Antelope Island provides dramatic, one-of-a-kind recreational experiences for outdoor enthusiasts year-round. The Park offers hiking, road and mountain biking, and boating—all with breathtaking 360-degree views of the Great Salt Lake, the mountains, and the abundant desert wildlife. The park is also easily accessible—just 50 miles north of Salt Lake City.
What Makes It Great
Antelope Island offers some of the more unique hikes in the Salt Lake area and amazing views of the Wasatch Front. Located on the east side of Antelope island, the hike to Frary Peak will take you to the highest point on Antelope Island and offers one of the best views of the Wasatch Front and Great Salt Lake that you can find. The hike is 6.16 miles round trip and scales more than 2100 vertical feet along the way. While that may sound like a substantial amount, much of the elevation is gained in stairsteps, so there is relief throughout the hike. Also, the peak finishes at 6,596 feet in elevation, so those not accustomed to altitude may fatigue quickly in the thinner air.
The Frary Peak trail is shared with the trail to Dooley Knob for the first .75 miles. From there, continue straight where the Dooley Knob trail marker indicates the split. After the split, the Frary Peak trail continues up the ridge away from Dooley Knob where you’ll work your way through mostly rolling terrain and rock gardens. It’s not uncommon to see the bison that call the island home grazing in the valley below.
As you work your way toward the peak you’ll summit first near a radio tower and remote weather station. While this peak does offer some amazing views of the island and the surrounding mountains, this isn’t the actual summit of Frary Peak. Continuing down the trail slightly to the right of the radio tower will take you down the west facing side of the ridge. Following this trail for another .25 miles will lead you to a set of man-made stairs to the summit of Frary Peak.
If you’re looking for a post-hike refuel and you’re returning to Salt Lake City, we recommend The Garage (1119 Beck Street, Salt Lake City) for good burgers, beer, and live music every weekend.
Who is Going to Love It
Experienced hikers and folks who are in decent cardio-vascular condition will enjoy the hike to Frary Peak. You don’t have to be super-human, but the trail can be a little challenging in spots—especially in the winter. If hiking when snow is present, you should be aware that the top of the trail may not be safely passable for novice hikers. Because this portion of the trail is north- and west-facing, it often accumulates more snow than the rolling terrain that led you to the peak. The trail features some steep, man-made stairs that are also susceptible to snow and ice depending on conditions. While the summit may be reachable in such conditions it’s important to consider that coming down from the summit on snow or ice is substantially more difficult than ascending.

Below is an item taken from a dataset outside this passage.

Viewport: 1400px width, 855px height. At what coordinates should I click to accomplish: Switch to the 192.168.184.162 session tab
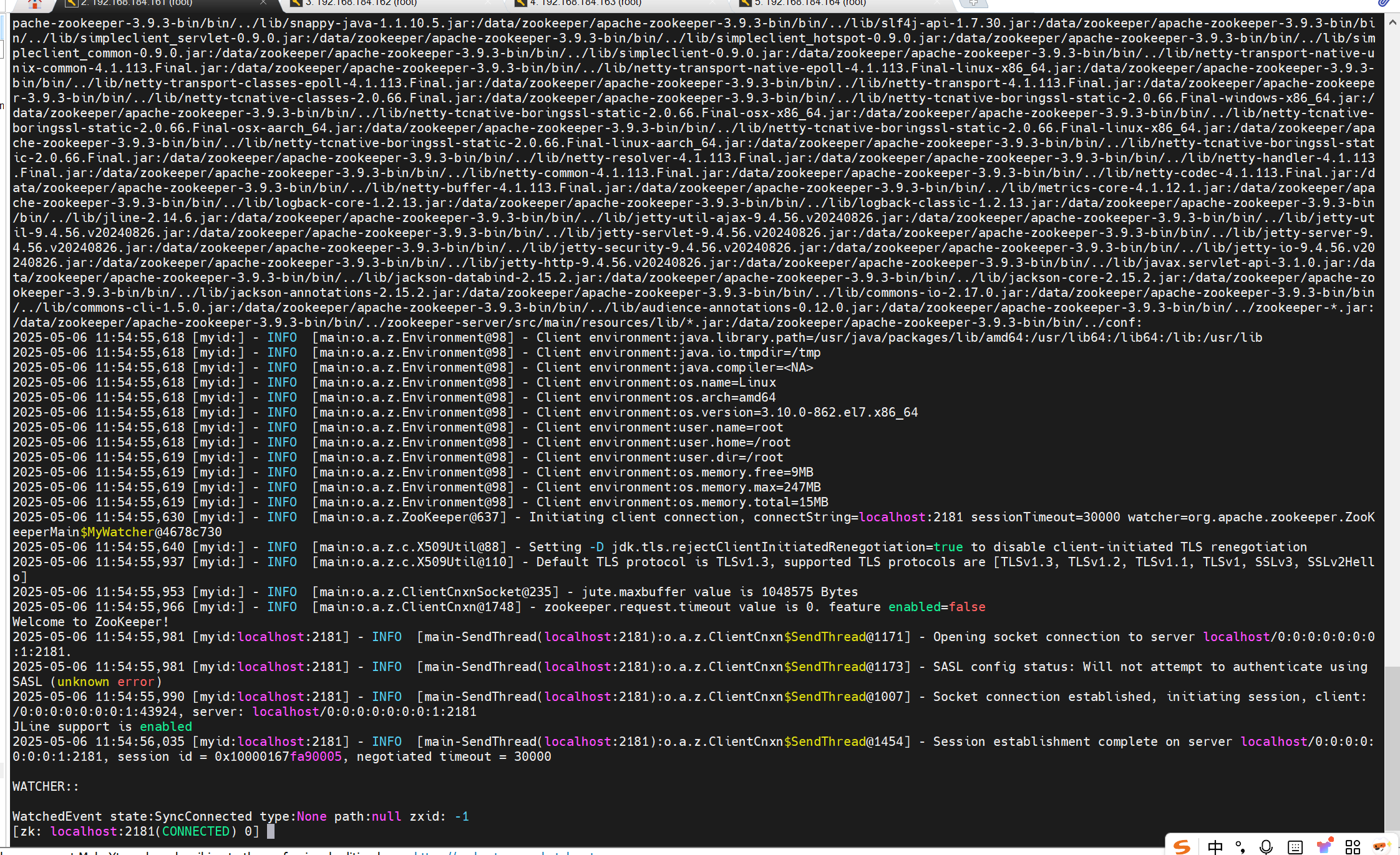[362, 2]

Directions, Parking, & Regulations
Antelope Island is about an hour (50 miles) north of Salt Lake City. To get there, take I-15 north for about 25 miles to exit 332. From the exit, take a left onto Antelope Island Rd. You’ll arrive at the State Park in about 15 miles. The fee is $9 per day per car. The trailhead is another 13 miles, just follow the signs to Frary Peak. The island’s other amenities include picnic shelters, boat launches, a marina, and a large visitor center that highlights the island’s history. The souvenir shop is also located inside the visitor center.